I suppose this has been a theme. I don’t know if it is just me, but the word discipline was a 4-letter word to me...in a negative way...cuz you all know I am not shy about using a real 4-letter word if the point I am making calls for it at the time!...anyway, the word discipline used to really put me off, like I was in trouble for something. Until, a different perspective came across my path, maybe a year or two ago; self-discipline is just showing up for yourself.


Ok, I am in.


I began looking for ways I could show up for myself. I guess I had just kinda fell into the food and money lessons…LOL, as I am certain I was as resistant, if not more so to those topics as I am with grocery shopping!! And when we refuse to look at every area of our lives, cover all bases, there will be a sneak attack from the subconscious to make us take a long hard look at whatever it happens to be.


Getting my body to like me was the first important task at hand and is still a work in progress however, I believe she is finally beginning to trust me again! The next important task my subconscious needed me to address and must at least currently remain vigilant about is financial health. I never would have guessed money as one of the top 2 scariest things for me to look at and to address, and then talk about it openly and publicly. I still do not enjoy bringing it up.


Overall, it is a lesson in value. In the past, I didn’t value myself. When we do not value ourselves, we make choices that ultimately devalue. Those were mistakes, errors in judgment and behavior. It is a good thing mistakes and errors can be corrected. LOL…easy-peasy, right??


It can be.


We only need identify the error and make a new choice. We can choose to place our value back into Self first. That probably seems foreign to most as none of us were “trained” or brought up in that manner. It probably seems overwhelming like learning a whole new language. It probably is looked at by others as “selfishness” because they do not want you to change or stop putting their needs above your own.
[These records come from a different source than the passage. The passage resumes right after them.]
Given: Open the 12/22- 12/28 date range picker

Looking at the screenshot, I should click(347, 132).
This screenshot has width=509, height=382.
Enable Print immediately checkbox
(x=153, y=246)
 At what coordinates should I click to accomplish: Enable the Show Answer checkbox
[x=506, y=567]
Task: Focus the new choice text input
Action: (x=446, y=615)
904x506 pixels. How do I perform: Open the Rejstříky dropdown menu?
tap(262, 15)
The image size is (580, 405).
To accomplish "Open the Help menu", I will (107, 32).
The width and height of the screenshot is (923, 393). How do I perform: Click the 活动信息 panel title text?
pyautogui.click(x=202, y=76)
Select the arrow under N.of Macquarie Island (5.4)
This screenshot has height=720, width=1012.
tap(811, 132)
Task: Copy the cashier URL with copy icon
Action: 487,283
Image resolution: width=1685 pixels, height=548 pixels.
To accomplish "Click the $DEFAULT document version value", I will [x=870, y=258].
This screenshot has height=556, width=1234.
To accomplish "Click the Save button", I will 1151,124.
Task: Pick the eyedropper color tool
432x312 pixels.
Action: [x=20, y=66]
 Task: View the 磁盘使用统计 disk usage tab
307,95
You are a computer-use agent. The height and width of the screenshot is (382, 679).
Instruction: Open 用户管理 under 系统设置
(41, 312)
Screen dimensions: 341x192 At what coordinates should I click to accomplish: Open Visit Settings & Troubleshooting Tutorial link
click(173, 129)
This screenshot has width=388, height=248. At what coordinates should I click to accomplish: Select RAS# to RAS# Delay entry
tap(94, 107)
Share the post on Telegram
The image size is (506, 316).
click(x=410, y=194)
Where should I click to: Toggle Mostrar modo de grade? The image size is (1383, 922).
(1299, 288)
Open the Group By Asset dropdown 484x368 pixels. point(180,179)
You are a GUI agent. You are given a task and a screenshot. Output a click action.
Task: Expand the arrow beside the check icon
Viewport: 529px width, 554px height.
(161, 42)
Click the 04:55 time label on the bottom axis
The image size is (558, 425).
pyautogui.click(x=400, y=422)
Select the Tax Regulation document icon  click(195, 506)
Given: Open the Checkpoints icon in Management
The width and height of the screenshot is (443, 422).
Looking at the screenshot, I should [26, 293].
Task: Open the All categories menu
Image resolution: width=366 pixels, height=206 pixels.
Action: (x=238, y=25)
If you were to flip a home, how do you increase its value? You know it will be work. You know you will need help. You know you will need to look in every nook and cranny to find all the things that have been neglected and damaged. Make decisions on what is still of value that stays and can be innovated. You run into things you didn’t expect. You will take it step by step. You will get it done. You will magically create a new home. You will not get the project done by ignoring the purchase to be flipped and focusing on what the neighbors have, what they are doing, or fixing their homes.


When I reflect on my life and where I was at just a couple years ago, I could have easily lit a match, started a dumpster fire, and walked away. However, too many things of value would have been lost. Flipping felt way saner than arson ;).


Showing up for you increases your value. You feel it shift and change within you. You not only think, you KNOW on a deep level within you, what you are worth. It has nothing to do with money or material things. Don’t get me wrong, money and stuff are nice to have, help us meet our basic needs, "extras" depending on your jam, and they can aid us in all having a good time. I would say, it is more a perspective shift in relation to money and things. Money and “stuff” can create a messy relationship with “power” …we see it everywhere and seemingly the messiness bleeds into everything.


When your inner worth and value increase and expand the power comes from within…when you continue to show up for you over and over and over again, the power generates from within. You become a self-sustainable inner power generating machine. And this is the good kind of power…not the power that takes from others, wishes to control others, power that keeps it all for you, power that focuses on getting to the top, power that generates fear, envy, manipulation, and miserly ways.


It’s the kind of authentic power that propels you to do you and magnetizes new opportunities and people on your path through this awesome crazy life. It is the kind of power that generates an inner calm, a self-assurance, a knowing on when it is time to take action, to speak up, and when it is time to rest, do nothing, or play while you wait. It is the kind of power that generates playfulness, innovation, creativeness, compassion, openness, more time, presence, courage, and generosity. It is the kind of power that allows you to stake claim over your dominion - aka - you, all of you. It’s the kind of power that fills you with an unshakeable knowing that nothing outside of you can really hurt you.


Lofty goal?


I don’t believe so. I believe it is within reach for every single one of us.


A friend of mine asked me last week “What’s your biggest fear”. My immediate answer was “not living up to my potential.” I had asked her what prompted her to ask. She said “because you seem pretty damn fearless”. I had joked and said something to the effect of having been working on the perfect potion or sequence to immortality for centuries and believing eliminating all sources of fear might be the answer. Although a joke, I might be on to something.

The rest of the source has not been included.